Written instruction 1:
In the text block on the AggregateFunction interface, what is the createAccumulator method for, according to its comment?

Text block:
However, the interface of the AggregateFunction is much more flexible but also more complex to implement compared to the interface of the ReduceFunction. Example 6-20 shows the interface of the AggregateFunction.

Example 6-20. The interface of the AggregateFunction

public interface AggregateFunction<IN, ACC, OUT> extends Function, Serializable {

 // create a new accumulator to start a new aggregate.
 ACC createAccumulator();

 // add an input element to the accumulator and return the accumulator.
 ACC add(IN value, ACC accumulator);

 // compute the result from the accumulator and return it.
 OUT getResult(ACC accumulator);

 // merge two accumulators and return the result.

Data in this exercise:
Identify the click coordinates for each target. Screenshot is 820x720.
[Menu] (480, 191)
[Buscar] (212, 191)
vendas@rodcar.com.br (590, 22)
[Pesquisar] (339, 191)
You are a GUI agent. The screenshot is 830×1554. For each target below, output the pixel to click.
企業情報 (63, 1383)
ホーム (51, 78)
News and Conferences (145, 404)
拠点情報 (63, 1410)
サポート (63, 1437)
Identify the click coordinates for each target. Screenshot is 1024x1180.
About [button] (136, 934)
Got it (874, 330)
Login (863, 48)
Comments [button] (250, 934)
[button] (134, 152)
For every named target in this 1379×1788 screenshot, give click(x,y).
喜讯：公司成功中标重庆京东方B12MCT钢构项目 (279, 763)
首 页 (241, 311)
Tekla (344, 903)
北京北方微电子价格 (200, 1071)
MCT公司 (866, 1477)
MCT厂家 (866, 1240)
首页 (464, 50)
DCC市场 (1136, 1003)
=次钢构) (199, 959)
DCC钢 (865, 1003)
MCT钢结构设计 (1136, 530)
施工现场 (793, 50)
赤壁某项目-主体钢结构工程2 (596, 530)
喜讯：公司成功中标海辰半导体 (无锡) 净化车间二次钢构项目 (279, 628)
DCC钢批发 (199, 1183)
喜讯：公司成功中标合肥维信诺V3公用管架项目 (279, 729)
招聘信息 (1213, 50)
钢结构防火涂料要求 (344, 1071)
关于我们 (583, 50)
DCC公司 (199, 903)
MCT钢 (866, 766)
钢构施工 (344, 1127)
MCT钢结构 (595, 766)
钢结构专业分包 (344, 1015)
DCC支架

Written instruction 2:
In the rows, begin at the line that has "For every named" and continue to the last row. Rewrite those lines, changing "screenshot" to "page image" and keeping everything else the same.

Full response 1:
The createAccumulator method creates a new accumulator so that a new aggregate can be started.

Full response 2:
For every named target in this 1379×1788 page image, give click(x,y).
喜讯：公司成功中标重庆京东方B12MCT钢构项目 (279, 763)
首 页 (241, 311)
Tekla (344, 903)
北京北方微电子价格 (200, 1071)
MCT公司 (866, 1477)
MCT厂家 (866, 1240)
首页 (464, 50)
DCC市场 (1136, 1003)
=次钢构) (199, 959)
DCC钢 (865, 1003)
MCT钢结构设计 (1136, 530)
施工现场 (793, 50)
赤壁某项目-主体钢结构工程2 (596, 530)
喜讯：公司成功中标海辰半导体 (无锡) 净化车间二次钢构项目 (279, 628)
DCC钢批发 (199, 1183)
喜讯：公司成功中标合肥维信诺V3公用管架项目 (279, 729)
招聘信息 (1213, 50)
钢结构防火涂料要求 (344, 1071)
关于我们 (583, 50)
DCC公司 (199, 903)
MCT钢 (866, 766)
钢构施工 (344, 1127)
MCT钢结构 (595, 766)
钢结构专业分包 (344, 1015)
DCC支架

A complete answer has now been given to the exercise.